STUDY MATERIAL
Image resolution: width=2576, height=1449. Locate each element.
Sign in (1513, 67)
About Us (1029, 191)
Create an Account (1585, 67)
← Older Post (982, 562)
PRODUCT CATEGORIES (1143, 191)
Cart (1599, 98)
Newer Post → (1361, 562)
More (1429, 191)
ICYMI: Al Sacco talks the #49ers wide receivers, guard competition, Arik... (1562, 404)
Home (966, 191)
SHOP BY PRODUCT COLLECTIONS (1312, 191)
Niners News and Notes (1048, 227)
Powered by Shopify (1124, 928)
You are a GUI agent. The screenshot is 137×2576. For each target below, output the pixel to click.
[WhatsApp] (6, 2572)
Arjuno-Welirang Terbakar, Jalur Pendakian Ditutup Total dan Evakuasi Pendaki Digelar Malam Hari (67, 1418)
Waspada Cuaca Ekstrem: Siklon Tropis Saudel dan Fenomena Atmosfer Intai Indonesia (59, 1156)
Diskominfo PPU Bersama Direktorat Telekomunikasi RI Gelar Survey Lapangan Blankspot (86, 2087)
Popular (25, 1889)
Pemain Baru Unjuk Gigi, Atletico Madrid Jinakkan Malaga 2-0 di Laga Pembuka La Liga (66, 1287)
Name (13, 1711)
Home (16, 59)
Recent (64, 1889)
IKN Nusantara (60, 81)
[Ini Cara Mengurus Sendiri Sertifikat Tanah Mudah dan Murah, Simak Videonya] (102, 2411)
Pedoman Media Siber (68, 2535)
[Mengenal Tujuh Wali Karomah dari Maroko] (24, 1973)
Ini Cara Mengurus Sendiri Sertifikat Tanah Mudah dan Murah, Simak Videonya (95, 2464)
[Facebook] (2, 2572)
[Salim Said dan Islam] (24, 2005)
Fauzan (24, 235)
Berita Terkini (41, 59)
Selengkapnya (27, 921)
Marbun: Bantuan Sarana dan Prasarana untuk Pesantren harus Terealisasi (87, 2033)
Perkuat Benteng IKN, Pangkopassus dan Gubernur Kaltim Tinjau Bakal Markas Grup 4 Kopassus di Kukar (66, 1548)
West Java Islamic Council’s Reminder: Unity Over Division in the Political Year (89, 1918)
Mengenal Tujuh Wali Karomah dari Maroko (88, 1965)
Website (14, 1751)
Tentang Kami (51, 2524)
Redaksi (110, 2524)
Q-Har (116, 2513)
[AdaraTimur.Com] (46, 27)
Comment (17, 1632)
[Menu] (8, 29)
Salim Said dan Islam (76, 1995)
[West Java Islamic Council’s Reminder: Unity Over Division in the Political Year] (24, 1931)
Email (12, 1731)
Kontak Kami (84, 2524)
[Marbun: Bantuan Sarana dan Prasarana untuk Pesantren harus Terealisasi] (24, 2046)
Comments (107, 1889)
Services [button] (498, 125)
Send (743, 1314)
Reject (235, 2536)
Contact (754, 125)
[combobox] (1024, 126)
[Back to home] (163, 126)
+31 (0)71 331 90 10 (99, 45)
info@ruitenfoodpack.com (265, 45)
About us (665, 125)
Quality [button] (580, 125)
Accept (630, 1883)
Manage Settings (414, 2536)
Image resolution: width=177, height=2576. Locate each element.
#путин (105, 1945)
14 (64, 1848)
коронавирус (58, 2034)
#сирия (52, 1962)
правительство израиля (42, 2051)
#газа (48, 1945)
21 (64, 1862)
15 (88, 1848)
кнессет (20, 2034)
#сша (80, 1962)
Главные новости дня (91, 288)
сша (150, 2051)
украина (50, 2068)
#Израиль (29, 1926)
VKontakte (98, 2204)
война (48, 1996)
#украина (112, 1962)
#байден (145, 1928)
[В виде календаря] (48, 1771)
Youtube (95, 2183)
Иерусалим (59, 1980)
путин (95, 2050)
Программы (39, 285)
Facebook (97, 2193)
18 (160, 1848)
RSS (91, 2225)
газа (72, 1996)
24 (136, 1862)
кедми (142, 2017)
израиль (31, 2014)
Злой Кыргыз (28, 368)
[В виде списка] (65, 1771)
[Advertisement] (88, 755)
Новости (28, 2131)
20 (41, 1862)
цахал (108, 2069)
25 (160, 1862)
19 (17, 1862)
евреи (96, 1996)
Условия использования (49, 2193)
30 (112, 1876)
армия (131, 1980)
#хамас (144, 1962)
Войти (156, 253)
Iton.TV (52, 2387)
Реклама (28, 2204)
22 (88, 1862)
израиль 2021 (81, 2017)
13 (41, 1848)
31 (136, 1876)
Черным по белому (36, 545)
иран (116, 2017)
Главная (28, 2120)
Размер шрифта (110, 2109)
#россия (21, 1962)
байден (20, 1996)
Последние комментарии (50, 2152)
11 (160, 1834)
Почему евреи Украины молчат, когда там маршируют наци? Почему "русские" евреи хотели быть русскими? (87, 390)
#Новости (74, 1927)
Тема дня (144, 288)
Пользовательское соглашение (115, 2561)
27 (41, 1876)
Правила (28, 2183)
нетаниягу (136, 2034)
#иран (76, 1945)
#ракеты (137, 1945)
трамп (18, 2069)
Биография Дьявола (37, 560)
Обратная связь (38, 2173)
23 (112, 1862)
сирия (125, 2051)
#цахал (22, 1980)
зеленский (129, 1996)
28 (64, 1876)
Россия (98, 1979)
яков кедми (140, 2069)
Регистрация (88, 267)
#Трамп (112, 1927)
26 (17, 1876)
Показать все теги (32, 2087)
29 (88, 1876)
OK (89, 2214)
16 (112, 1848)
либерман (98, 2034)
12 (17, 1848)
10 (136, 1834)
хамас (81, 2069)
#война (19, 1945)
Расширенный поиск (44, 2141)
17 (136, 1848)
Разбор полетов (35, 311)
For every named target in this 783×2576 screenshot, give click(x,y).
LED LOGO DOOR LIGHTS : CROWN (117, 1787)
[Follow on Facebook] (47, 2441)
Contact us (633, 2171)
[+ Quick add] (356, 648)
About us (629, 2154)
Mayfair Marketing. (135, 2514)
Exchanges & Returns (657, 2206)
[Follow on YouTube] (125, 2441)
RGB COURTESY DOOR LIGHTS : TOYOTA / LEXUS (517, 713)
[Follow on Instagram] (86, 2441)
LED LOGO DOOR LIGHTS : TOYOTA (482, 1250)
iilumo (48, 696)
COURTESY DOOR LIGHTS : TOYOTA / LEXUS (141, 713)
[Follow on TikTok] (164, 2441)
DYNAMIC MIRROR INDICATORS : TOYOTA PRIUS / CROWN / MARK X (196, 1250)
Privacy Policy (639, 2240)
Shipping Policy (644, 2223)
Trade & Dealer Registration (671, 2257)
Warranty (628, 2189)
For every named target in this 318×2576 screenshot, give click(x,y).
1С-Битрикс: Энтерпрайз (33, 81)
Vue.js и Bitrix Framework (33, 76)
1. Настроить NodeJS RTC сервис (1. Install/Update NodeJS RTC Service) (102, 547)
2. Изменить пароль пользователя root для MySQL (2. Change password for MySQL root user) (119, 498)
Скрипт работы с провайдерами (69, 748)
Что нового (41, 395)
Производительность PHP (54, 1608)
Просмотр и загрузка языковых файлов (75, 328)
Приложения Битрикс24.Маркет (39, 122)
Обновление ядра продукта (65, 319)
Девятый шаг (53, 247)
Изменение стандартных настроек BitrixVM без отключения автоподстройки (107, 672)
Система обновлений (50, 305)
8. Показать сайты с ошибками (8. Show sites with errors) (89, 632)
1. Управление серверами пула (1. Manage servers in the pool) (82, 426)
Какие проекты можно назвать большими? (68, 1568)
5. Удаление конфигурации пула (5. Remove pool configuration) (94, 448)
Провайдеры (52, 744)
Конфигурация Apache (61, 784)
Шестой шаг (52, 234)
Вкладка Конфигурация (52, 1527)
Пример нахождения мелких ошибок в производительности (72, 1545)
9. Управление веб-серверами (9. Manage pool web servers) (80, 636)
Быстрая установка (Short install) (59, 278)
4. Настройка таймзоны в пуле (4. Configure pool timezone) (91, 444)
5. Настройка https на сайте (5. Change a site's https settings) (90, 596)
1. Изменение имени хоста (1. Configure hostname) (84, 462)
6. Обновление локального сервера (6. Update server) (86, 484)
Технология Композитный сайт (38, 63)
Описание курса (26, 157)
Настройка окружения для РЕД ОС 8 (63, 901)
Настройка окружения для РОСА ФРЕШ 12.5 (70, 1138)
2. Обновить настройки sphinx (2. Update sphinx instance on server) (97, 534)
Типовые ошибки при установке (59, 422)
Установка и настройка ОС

TASK DETAILS
Whenever the word "Prasarana" shows up in a line above, copy that line.

ANSWER TO THE EXERCISE
Marbun: Bantuan Sarana dan Prasarana untuk Pesantren harus Terealisasi (87, 2033)
[Marbun: Bantuan Sarana dan Prasarana untuk Pesantren harus Terealisasi] (24, 2046)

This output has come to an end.